Newly Published, From Cults to Con Men

THE OXFORD BROTHERHOOD, by Guillermo Martínez, read by P.J. Ochlan. (Blackstone Publishing.) In this brainy thriller, an Oxford grad student in mathematics finds himself embroiled in the shadowy history of Lewis Carroll.

LOVE THAT STORY: Observations From a Gorgeously Queer Life, by Jonathan Van Ness, read by the author. (HarperAudio.) The comedian, hairstylist and “Queer Eye” star follows up his 2019 memoir, “Over the Top,” with a collection of essays about gender identity, mourning his cat, a history of his hometown of Quincy, Ill., and more.

FINDING TAMIKA, by Erika Alexander, Kevin Hart, Charlamagne Tha God, Ben Arnon, Rebkah Howard, David Person and James T. Green, read by Erika Alexander. (Audible Originals.) This audiobook original for mature audiences tells the disturbing but important true-crime story of 24-year-old Tamika Huston, who went missing from her Spartanburg, S.C., home in 2004.

BRAZEN: My Unorthodox Journey From Long Sleeves to Lingerie, by Julia Haart, read by the author. (Random House Audio.) The star of “My Unorthodox Life,” and former chief executive of a modeling and talent agency, recounts her unusual path from housewife in an extremist religious sect to fashion insider.

LIARMOUTH: A Feel-Bad Romance, by John Waters. (Farrar, Straus & Giroux, $26.) The acclaimed filmmaker known for his boundary-pushing comedies has written a twisted and sleazy caper following a con artist on the run and filled with genitalia, violence and plenty of satire.
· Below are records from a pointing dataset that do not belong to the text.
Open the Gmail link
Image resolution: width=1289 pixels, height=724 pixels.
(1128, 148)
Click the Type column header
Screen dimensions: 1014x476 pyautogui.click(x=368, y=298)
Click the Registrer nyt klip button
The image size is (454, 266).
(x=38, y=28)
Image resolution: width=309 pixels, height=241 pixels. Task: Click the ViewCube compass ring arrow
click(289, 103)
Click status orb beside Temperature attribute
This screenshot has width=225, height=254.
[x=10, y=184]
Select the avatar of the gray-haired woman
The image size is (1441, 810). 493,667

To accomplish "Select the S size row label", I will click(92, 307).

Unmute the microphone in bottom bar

ONE DAY I SHALL ASTONISH THE WORLD, by Nina Stibbe. (Little, Brown, $27.) In this tender and comical novel, a middle-aged woman navigates the changes in her life as her husband begins seeking immortality and her lifelong best friend is propelled to professional glory.
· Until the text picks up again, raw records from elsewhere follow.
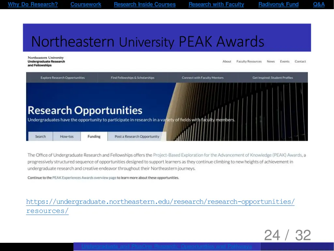Navigate to the Radivonyk Fund section

coord(278,4)
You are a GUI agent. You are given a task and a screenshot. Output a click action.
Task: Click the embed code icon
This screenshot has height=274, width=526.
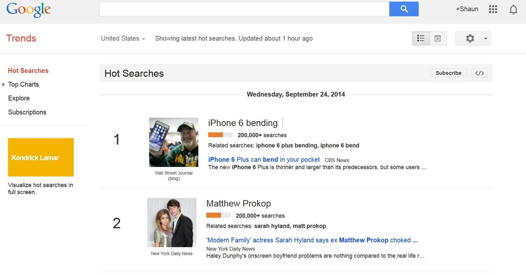click(x=479, y=73)
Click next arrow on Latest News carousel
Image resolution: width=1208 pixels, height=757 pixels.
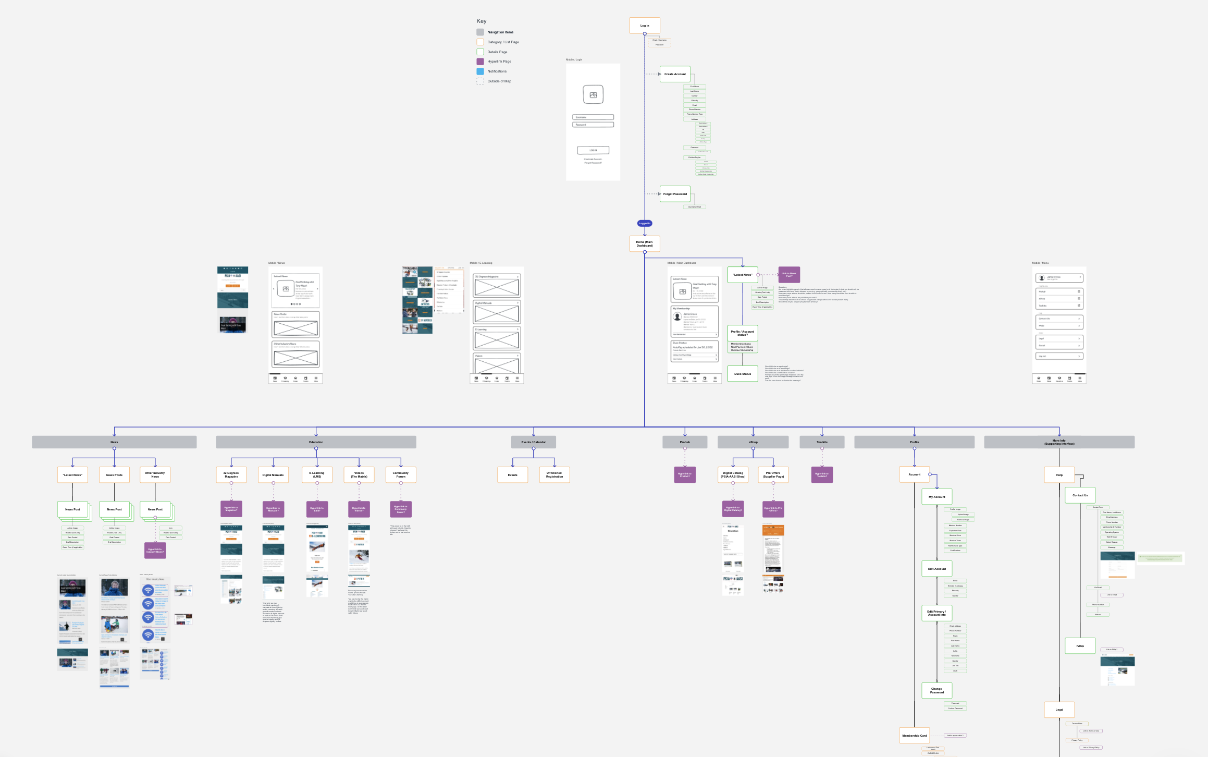point(317,289)
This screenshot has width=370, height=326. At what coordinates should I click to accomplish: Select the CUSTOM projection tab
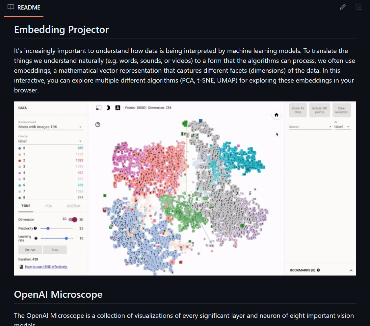(73, 206)
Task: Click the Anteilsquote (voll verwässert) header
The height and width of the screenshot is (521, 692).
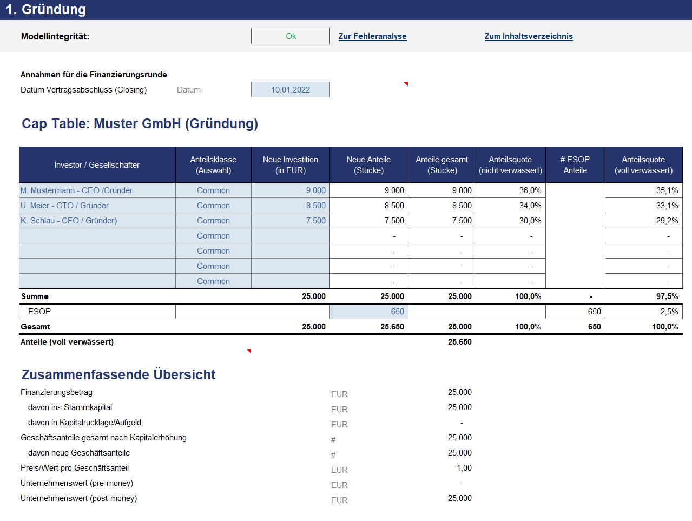Action: point(643,165)
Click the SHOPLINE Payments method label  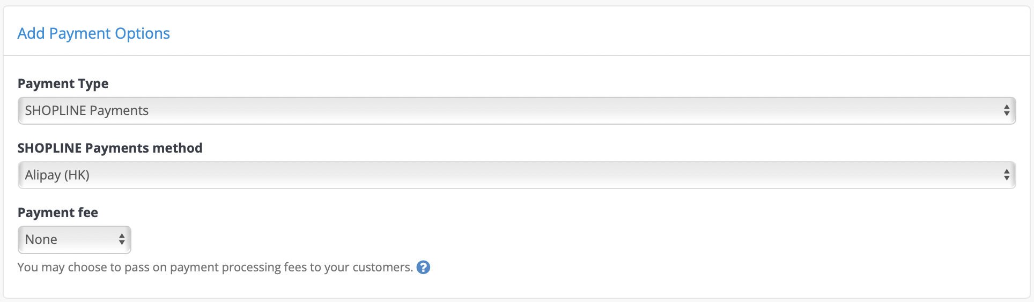click(x=110, y=148)
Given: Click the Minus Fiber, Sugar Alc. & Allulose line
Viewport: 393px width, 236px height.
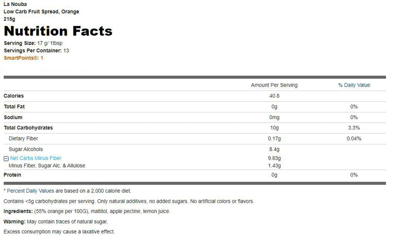Looking at the screenshot, I should pos(47,166).
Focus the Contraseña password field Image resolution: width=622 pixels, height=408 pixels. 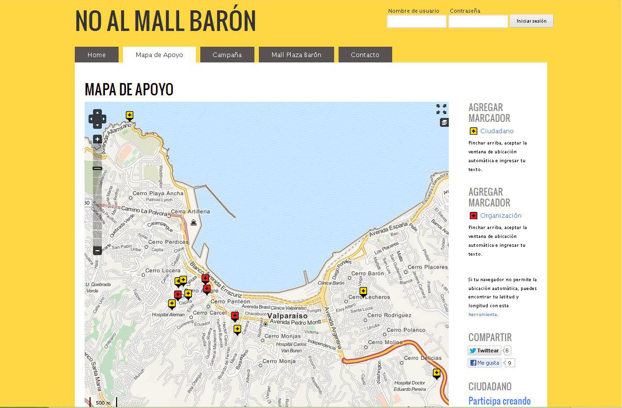coord(478,21)
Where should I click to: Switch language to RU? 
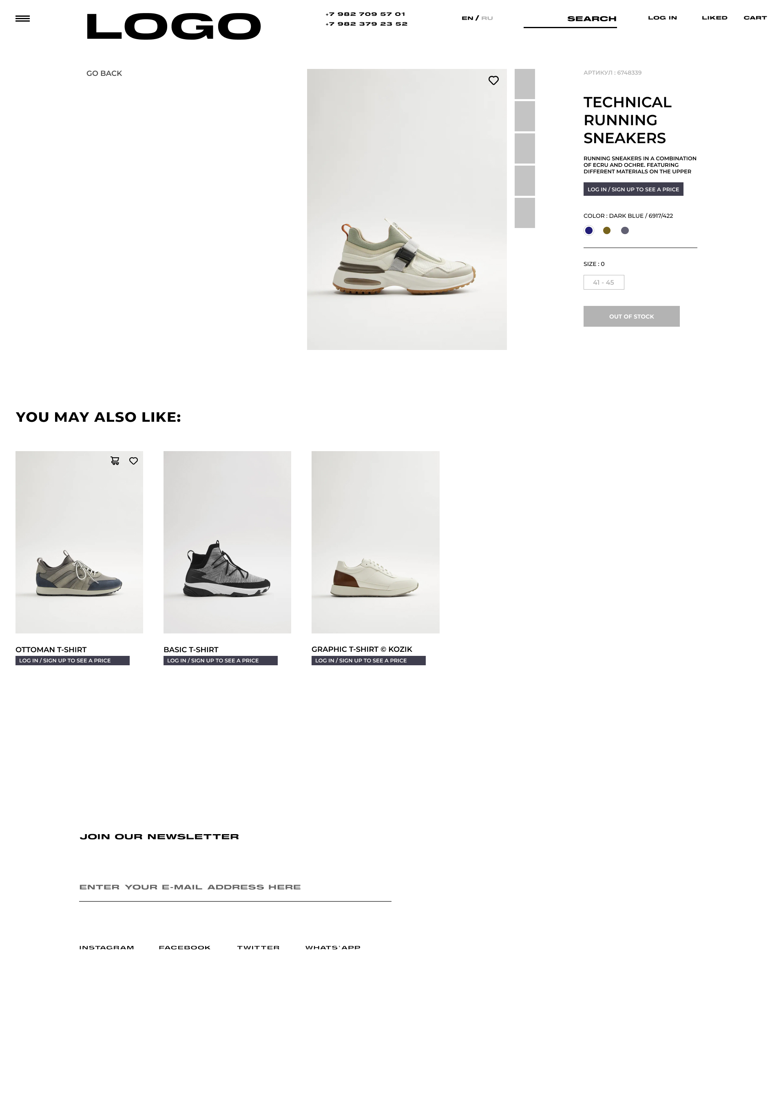(487, 18)
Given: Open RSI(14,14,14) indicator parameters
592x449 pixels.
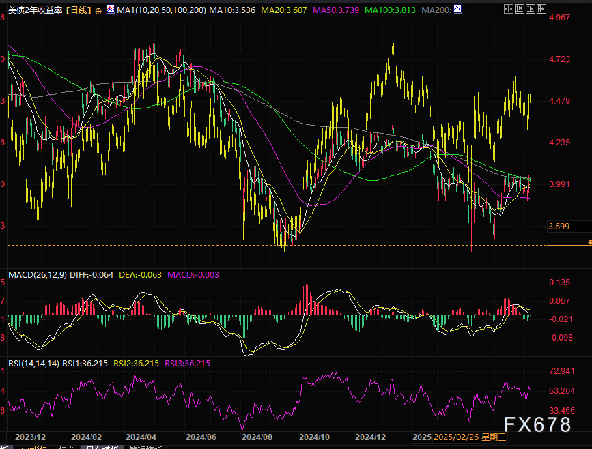Looking at the screenshot, I should (32, 364).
THE HATED CAGE: An American Tragedy in Britain’s Most Terrifying Prison, by Nicholas Guyatt. (Basic, $32.) A historian at the University of Cambridge draws on archival material to tell the story of the thousands of American prisoners of war held at Dartmoor Prison, the first racially segregated prison in U.S. history, during the War of 1812.

LET’S NOT DO THAT AGAIN, by Grant Ginder. (Holt, $27.99.) Ginder’s satirical fifth novel follows a dysfunctional family as Nancy Harrison, a widowed New York politician running for the U.S. Senate, finds her campaign in jeopardy when her daughter is caught throwing a champagne bottle through a Parisian bistro’s window at a nationalist rally.